• Information:

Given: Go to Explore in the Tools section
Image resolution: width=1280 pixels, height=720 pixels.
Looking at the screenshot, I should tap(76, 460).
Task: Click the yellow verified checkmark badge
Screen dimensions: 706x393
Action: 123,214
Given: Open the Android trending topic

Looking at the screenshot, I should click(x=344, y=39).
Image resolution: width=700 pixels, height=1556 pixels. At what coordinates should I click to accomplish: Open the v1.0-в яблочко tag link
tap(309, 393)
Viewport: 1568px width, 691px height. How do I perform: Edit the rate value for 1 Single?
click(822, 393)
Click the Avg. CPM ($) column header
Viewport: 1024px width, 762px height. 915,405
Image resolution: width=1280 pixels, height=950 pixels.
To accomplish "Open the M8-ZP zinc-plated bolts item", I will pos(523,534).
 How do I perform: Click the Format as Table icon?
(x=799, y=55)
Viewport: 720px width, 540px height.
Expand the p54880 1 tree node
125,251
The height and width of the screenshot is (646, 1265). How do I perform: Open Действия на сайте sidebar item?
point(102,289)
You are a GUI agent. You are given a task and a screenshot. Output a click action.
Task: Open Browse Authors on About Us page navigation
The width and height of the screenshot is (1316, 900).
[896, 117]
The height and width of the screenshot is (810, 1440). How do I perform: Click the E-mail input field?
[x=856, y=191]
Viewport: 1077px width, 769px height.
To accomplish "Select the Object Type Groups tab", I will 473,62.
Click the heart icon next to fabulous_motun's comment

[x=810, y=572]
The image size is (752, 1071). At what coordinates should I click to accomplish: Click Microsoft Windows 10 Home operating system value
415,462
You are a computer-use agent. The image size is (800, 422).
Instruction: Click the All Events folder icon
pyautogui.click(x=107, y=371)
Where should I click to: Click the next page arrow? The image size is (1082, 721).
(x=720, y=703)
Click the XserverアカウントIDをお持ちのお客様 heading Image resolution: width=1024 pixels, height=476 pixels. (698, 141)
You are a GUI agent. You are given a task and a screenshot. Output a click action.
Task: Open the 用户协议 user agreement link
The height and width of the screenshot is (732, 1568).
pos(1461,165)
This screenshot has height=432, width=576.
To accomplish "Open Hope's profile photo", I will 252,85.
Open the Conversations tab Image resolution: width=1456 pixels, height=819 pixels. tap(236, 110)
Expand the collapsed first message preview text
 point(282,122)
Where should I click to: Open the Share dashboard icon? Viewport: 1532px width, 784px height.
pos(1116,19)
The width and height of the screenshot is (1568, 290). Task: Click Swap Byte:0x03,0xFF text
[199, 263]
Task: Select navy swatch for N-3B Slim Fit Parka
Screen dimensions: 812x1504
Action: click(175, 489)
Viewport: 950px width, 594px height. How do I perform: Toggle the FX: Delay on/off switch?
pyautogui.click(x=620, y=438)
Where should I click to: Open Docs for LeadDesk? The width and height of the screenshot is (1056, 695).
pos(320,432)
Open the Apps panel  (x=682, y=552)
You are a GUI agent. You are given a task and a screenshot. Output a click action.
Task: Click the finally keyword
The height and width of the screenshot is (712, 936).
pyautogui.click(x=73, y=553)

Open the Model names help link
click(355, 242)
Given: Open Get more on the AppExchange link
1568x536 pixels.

• Directions: Going through the material above, reproduce every line exactly.

• Written solution:
Given: Go to Explore in the Tools section
Image resolution: width=1280 pixels, height=720 pixels.
Looking at the screenshot, I should tap(76, 460).
Task: Click the yellow verified checkmark badge
Screen dimensions: 706x393
Action: 123,214
Given: Open the Android trending topic

Looking at the screenshot, I should click(x=344, y=39).
Image resolution: width=700 pixels, height=1556 pixels. At what coordinates should I click to accomplish: Open the v1.0-в яблочко tag link
tap(309, 393)
Viewport: 1568px width, 691px height. How do I perform: Edit the rate value for 1 Single?
click(822, 393)
Click the Avg. CPM ($) column header
Viewport: 1024px width, 762px height. 915,405
Image resolution: width=1280 pixels, height=950 pixels.
To accomplish "Open the M8-ZP zinc-plated bolts item", I will pos(523,534).
 How do I perform: Click the Format as Table icon?
(x=799, y=55)
Viewport: 720px width, 540px height.
Expand the p54880 1 tree node
125,251
The height and width of the screenshot is (646, 1265). How do I perform: Open Действия на сайте sidebar item?
point(102,289)
You are a GUI agent. You are given a task and a screenshot. Output a click action.
Task: Open Browse Authors on About Us page navigation
The width and height of the screenshot is (1316, 900).
[896, 117]
The height and width of the screenshot is (810, 1440). How do I perform: Click the E-mail input field?
[x=856, y=191]
Viewport: 1077px width, 769px height.
To accomplish "Select the Object Type Groups tab", I will 473,62.
Click the heart icon next to fabulous_motun's comment

[x=810, y=572]
The image size is (752, 1071). At what coordinates should I click to accomplish: Click Microsoft Windows 10 Home operating system value
415,462
You are a computer-use agent. The image size is (800, 422).
Instruction: Click the All Events folder icon
pyautogui.click(x=107, y=371)
Where should I click to: Click the next page arrow? The image size is (1082, 721).
(x=720, y=703)
Click the XserverアカウントIDをお持ちのお客様 heading Image resolution: width=1024 pixels, height=476 pixels. (698, 141)
You are a GUI agent. You are given a task and a screenshot. Output a click action.
Task: Open the 用户协议 user agreement link
The height and width of the screenshot is (732, 1568).
pos(1461,165)
This screenshot has height=432, width=576.
To accomplish "Open Hope's profile photo", I will 252,85.
Open the Conversations tab Image resolution: width=1456 pixels, height=819 pixels. tap(236, 110)
Expand the collapsed first message preview text
 point(282,122)
Where should I click to: Open the Share dashboard icon? Viewport: 1532px width, 784px height.
pos(1116,19)
The width and height of the screenshot is (1568, 290). Task: Click Swap Byte:0x03,0xFF text
[199, 263]
Task: Select navy swatch for N-3B Slim Fit Parka
Screen dimensions: 812x1504
Action: click(175, 489)
Viewport: 950px width, 594px height. How do I perform: Toggle the FX: Delay on/off switch?
pyautogui.click(x=620, y=438)
Where should I click to: Open Docs for LeadDesk? The width and height of the screenshot is (1056, 695).
pos(320,432)
Open the Apps panel  (x=682, y=552)
You are a GUI agent. You are given a task and a screenshot. Output a click action.
Task: Click the finally keyword
The height and width of the screenshot is (712, 936).
pyautogui.click(x=73, y=553)

Open the Model names help link
click(355, 242)
Given: Open Get more on the AppExchange link
1568x536 pixels.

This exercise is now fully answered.